Introduction

Codeine has historically been considered a “weak opioid” [1] with combination analgesics containing codeine (CACC) readily accessible over the counter in many countries. In 2016 an estimated 3.6% of Australians had used codeine, frequently CACC, for non-medical purposes [2]. This has been linked with significant morbidity & mortality resulting from excessive consumption of ibuprofen and paracetamol [3, 4]. In 2019, that figure fell to 1.5%, reflecting the rescheduling of CACC to prescription-only in Australia on 1 February 2018 [5]. Despite this, codeine remains heavily prescribed in Australia and internationally, with alcohol and other drug (AOD) services continuing to treat patients presenting with primary codeine use disorder (CUD) [6].

The limited studies to date have highlighted the difficulty with opioid replacement therapy (ORT) dose estimation in patients with CUD. Codeine intake at presentation is a poor predictor of buprenorphine requirement with doses of ORT required being higher than expected [7]. The Oral Morphine Equivalent of codeine is typically described as about 7:1, thus each 7 mg of codeine ingested produces about 1 mg morphine [8]. However, codeine is an inactive prodrug; its analgesic efficacy is reliant on metabolism to morphine by O-demethylation through the cytochrome P450-2D6 (CYP2D6) enzyme, which is subject to significant genetic variation [9].

Variations in the gene encoding the CYP2D6 enzyme can significantly affect enzymatic function and the metabolism of a range of substrate opioid medications including codeine, oxycodone and tramadol. The classification of individuals by CYP2D6 status has evolved, with the current system based on assigning activity scores ranging from 0 to 1 for each allele present, with a score of 1 equating to “normal” activity, scores less than 1 for reduced activity and 0 meaning no activity or non-functional.

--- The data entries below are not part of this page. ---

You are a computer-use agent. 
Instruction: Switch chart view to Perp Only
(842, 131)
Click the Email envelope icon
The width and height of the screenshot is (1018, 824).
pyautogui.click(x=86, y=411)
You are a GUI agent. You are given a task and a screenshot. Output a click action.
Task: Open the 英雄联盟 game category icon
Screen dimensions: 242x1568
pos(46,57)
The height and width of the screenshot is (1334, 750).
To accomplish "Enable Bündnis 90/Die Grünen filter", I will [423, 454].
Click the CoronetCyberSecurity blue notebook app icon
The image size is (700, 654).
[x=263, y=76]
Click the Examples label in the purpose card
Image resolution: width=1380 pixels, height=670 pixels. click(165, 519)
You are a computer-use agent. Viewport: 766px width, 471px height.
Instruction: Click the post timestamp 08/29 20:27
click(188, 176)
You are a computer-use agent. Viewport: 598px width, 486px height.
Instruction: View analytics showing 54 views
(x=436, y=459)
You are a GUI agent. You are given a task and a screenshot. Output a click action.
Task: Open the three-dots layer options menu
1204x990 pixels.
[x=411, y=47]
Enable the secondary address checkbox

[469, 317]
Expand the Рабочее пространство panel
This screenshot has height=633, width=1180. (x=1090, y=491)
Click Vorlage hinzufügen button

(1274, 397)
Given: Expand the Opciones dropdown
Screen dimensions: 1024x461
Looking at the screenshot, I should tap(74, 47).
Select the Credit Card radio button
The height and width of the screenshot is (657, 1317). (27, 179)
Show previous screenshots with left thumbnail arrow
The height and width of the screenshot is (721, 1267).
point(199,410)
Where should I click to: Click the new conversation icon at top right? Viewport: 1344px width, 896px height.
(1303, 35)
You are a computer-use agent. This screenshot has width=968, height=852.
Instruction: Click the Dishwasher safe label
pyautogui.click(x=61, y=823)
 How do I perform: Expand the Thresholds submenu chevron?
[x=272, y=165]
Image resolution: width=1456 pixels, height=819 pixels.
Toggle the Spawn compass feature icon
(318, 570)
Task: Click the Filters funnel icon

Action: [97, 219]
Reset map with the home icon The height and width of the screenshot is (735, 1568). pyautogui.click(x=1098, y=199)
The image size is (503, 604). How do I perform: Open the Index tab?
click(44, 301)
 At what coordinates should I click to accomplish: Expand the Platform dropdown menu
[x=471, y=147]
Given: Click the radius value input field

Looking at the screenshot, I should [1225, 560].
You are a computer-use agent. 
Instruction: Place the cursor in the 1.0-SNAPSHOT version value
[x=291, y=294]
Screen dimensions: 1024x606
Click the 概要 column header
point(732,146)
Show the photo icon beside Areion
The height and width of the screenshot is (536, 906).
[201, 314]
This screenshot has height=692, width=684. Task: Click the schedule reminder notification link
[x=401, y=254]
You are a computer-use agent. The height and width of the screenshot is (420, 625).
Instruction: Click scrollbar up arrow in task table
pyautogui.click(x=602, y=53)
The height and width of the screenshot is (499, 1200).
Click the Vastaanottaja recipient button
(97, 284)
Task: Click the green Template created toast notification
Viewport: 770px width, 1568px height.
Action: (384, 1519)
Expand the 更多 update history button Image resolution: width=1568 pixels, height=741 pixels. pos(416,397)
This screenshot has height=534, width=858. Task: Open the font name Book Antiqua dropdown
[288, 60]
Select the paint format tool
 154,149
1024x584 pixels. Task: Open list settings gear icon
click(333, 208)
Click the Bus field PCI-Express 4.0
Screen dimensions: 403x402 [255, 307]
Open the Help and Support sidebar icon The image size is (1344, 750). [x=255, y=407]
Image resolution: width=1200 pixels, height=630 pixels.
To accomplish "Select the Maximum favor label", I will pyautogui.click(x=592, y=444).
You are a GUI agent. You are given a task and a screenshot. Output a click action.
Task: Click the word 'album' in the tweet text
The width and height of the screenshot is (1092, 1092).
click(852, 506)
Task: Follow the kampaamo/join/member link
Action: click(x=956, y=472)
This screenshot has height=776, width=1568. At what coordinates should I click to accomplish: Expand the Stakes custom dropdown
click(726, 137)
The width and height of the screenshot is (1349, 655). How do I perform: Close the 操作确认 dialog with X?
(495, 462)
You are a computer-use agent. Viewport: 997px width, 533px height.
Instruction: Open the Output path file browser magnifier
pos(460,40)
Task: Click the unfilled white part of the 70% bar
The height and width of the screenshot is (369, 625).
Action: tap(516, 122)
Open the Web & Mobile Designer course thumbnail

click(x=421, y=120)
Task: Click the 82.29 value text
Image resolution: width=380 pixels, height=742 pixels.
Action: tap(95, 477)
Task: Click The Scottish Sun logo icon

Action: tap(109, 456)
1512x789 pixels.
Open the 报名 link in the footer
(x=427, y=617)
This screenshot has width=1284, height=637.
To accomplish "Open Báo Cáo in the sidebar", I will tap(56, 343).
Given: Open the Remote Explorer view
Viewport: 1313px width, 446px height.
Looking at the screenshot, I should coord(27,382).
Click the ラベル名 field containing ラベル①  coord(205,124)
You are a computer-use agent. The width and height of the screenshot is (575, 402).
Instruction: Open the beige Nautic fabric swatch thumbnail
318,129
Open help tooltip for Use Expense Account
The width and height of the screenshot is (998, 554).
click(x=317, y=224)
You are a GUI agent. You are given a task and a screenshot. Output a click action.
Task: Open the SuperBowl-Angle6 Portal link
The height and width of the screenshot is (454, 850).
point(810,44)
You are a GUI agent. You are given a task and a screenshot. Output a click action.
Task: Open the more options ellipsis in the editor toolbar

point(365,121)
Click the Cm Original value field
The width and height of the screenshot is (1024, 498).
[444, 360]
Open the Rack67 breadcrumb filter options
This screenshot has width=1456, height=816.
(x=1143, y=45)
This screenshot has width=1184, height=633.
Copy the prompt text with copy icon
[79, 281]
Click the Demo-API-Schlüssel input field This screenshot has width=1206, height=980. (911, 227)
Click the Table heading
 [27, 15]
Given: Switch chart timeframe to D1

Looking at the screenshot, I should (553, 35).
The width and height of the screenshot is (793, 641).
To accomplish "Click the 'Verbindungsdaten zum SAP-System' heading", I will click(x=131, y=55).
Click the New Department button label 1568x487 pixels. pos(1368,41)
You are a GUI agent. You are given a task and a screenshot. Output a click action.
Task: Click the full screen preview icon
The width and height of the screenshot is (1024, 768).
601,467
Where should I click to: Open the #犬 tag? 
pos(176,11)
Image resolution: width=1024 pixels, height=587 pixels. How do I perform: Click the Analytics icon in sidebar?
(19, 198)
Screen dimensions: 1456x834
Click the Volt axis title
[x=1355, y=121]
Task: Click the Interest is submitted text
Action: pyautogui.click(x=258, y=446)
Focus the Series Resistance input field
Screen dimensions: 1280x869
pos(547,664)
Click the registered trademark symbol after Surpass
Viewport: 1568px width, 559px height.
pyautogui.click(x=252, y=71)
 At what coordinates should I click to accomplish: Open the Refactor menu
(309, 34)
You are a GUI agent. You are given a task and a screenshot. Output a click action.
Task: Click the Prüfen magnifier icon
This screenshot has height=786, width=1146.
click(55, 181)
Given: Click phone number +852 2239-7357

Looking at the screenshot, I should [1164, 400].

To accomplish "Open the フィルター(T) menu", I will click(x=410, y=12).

An individual’s total genotype activity score is the sum of all alleles ranging from 0, with two or more non-functioning alleles, to 3 or more when multiple functional copies are present [9]. While various cut-off values have been proposed, the current consensus is that scores greater than 2.25 are classified as ultrarapid metabolisers (UM), scores of 1.25 to 2.25 as normal metabolisers (NM), scores less than 1.25 but greater than 0 as intermediate (IM) and scores of 0 as poor metabolisers (PM) [9].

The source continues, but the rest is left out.